» WHAT IS NEEDED: Each record is to be given again without alteration.

━━━━━ RECORDED DATA

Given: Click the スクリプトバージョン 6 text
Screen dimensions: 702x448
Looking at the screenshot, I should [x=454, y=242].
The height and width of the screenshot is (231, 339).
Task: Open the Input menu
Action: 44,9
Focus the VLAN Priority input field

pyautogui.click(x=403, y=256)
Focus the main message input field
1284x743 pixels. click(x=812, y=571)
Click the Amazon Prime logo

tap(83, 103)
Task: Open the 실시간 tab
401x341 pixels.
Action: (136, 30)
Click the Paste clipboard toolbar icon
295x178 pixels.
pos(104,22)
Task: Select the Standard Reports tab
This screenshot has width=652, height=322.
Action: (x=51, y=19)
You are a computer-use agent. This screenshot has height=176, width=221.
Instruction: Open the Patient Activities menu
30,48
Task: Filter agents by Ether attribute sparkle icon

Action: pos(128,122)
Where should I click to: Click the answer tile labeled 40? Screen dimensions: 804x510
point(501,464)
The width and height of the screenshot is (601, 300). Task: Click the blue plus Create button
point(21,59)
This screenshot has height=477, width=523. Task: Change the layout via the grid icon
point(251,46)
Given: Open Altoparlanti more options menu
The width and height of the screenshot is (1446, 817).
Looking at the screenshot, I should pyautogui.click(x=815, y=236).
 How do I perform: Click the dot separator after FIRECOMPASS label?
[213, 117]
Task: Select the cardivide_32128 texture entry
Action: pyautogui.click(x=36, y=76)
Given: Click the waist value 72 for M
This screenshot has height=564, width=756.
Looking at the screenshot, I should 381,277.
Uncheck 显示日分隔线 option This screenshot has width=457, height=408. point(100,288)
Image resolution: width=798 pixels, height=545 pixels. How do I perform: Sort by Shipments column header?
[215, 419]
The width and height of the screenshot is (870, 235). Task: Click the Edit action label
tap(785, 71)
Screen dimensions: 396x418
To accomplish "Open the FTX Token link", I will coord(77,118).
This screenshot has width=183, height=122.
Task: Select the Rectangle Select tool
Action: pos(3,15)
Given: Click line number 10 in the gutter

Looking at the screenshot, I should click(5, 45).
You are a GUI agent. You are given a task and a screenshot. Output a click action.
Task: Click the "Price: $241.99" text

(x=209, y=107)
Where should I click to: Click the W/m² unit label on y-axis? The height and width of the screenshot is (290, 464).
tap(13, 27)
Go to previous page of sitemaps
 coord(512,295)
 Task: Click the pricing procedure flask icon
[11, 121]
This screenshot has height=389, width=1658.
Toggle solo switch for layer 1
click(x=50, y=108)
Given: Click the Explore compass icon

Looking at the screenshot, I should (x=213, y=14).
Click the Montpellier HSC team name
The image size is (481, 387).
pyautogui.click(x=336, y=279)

━━━━━━━━━━

» WRITTEN SOLUTION:
Given: Click the スクリプトバージョン 6 text
Screen dimensions: 702x448
Looking at the screenshot, I should [x=454, y=242].
The height and width of the screenshot is (231, 339).
Task: Open the Input menu
Action: 44,9
Focus the VLAN Priority input field

pyautogui.click(x=403, y=256)
Focus the main message input field
1284x743 pixels. click(x=812, y=571)
Click the Amazon Prime logo

tap(83, 103)
Task: Open the 실시간 tab
401x341 pixels.
Action: (136, 30)
Click the Paste clipboard toolbar icon
295x178 pixels.
pos(104,22)
Task: Select the Standard Reports tab
This screenshot has width=652, height=322.
Action: (x=51, y=19)
You are a computer-use agent. This screenshot has height=176, width=221.
Instruction: Open the Patient Activities menu
30,48
Task: Filter agents by Ether attribute sparkle icon

Action: pos(128,122)
Where should I click to: Click the answer tile labeled 40? Screen dimensions: 804x510
point(501,464)
The width and height of the screenshot is (601, 300). Task: Click the blue plus Create button
point(21,59)
This screenshot has height=477, width=523. Task: Change the layout via the grid icon
point(251,46)
Given: Open Altoparlanti more options menu
The width and height of the screenshot is (1446, 817).
Looking at the screenshot, I should pyautogui.click(x=815, y=236).
 How do I perform: Click the dot separator after FIRECOMPASS label?
[213, 117]
Task: Select the cardivide_32128 texture entry
Action: pyautogui.click(x=36, y=76)
Given: Click the waist value 72 for M
This screenshot has height=564, width=756.
Looking at the screenshot, I should 381,277.
Uncheck 显示日分隔线 option This screenshot has width=457, height=408. point(100,288)
Image resolution: width=798 pixels, height=545 pixels. How do I perform: Sort by Shipments column header?
[215, 419]
The width and height of the screenshot is (870, 235). Task: Click the Edit action label
tap(785, 71)
Screen dimensions: 396x418
To accomplish "Open the FTX Token link", I will coord(77,118).
This screenshot has width=183, height=122.
Task: Select the Rectangle Select tool
Action: pos(3,15)
Given: Click line number 10 in the gutter

Looking at the screenshot, I should click(5, 45).
You are a GUI agent. You are given a task and a screenshot. Output a click action.
Task: Click the "Price: $241.99" text

(x=209, y=107)
Where should I click to: Click the W/m² unit label on y-axis? The height and width of the screenshot is (290, 464).
tap(13, 27)
Go to previous page of sitemaps
 coord(512,295)
 Task: Click the pricing procedure flask icon
[11, 121]
This screenshot has height=389, width=1658.
Toggle solo switch for layer 1
click(x=50, y=108)
Given: Click the Explore compass icon

Looking at the screenshot, I should (x=213, y=14).
Click the Montpellier HSC team name
The image size is (481, 387).
pyautogui.click(x=336, y=279)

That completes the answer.